Robert Anton Wilson wrote (in Coincidance in 1991; New Falcon Publications, Scottsdale, Arizona) ---- (Page 240) On page 313, Ш is "blown to Adams," dragging us back to Genesis a but foreshadowing nuclear war. On page 333, this comes back in the phrase "split an atam" (which again evoked Atum creating the universe by masturbating). On page 339, somebody speaks in "lipponene longuedge," which can only be Nipponese language, to say "Sehyoh narar, pokehole sann." If this is Japanese, it says "Sayanara, Pookah-sann" (Farewell, honorable Pookah) the Pookah being an ancient Celtic rabbit-god which, oddly, became Puck in Shakespeare. If one looks at the mixed Yiddish and Norse roots, of course, this sentence is also saying, "See the hunchbacked fool," which is also appropriate to the context in which a hunch backed sailor is in conflict with a greedy tailor, and I think the s-t transformation of sailor to tailor suggests Einstein's s-t (space-time) equations. On page 349 we have "the charge of the light barricade" combining Buckley's adventures in Crimean War (the charge of the light brigade, which involved Brown and Nolan, remember?) with Einstein's e = mc2 and the acceleration of particles in a cyclotron. The sentence just before this on page 349 contains "guranium" which is a flower, the geranium, with a heavy dose of uranium, the trigger of the atomic bomb. All of this is explicable on the basis of Joyce's study of what physicists were talking about before he finished his book in 1939, although the Japanese reference is distinctly spooky. What the Rationalist will find most annoying, however, is the reference, within this long atomic chapter, on page 315, to "nogeysokey." I don't know what that can mean except Nagasaki. . .
C. George Sandulescu wrote (in The Language of the Devil in 1987; Colin Smythe, Gerrards Cross) ---- (Page 14) What you cannot tell the story of is not a novel. Within the frame of this only apparently negative definition, Ulysses is a novel. Finnegans Wake is not. Or not yet. The suggestion has already been made by James Atherton and Clive Hart that it is a universe simulacrum.

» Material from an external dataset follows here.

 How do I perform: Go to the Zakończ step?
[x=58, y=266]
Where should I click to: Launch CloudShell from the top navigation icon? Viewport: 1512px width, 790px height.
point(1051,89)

I endorse that point strongly with the proviso that the statement excludes the possibility of it being at the same time and simultaneously a novel. A replica of the moon such as the one dished out symbolically by spacemen, Russian and American alike, is not the moon of course, but it is not the concept or the picture of the moon either. It is more than that. It is an abstraction and its opposite -- hence a 'concretion' -- at the same time. So with Finnegans Wake: it has the status of a replica of a possible world containable in 628 pages, more or less in much the same way in which the replica of the moon is 'containable' in a spaceman's palm. The palm is a pragmatic factor: held in the palm of his own hand it means 'I have been there!'. Held in his hand by any of the U.S. or Russian presidents it only means (or meant) 'He has been there' or, and, more precisely, 'I know that he has been there', by metonymy, that man of ours has been there. I am positing here the hypothesis that Joyce was such a spaceman. This point has been made, I repeat, twenty years ago by James Atherton, and then taken up a little later by Clive Hart. What I am concerned with here is to show the necessary inferences from a statement which has largely been made as a figure of speech and as a critic's metaphor, but the idea has never been properly developed to include the consequences.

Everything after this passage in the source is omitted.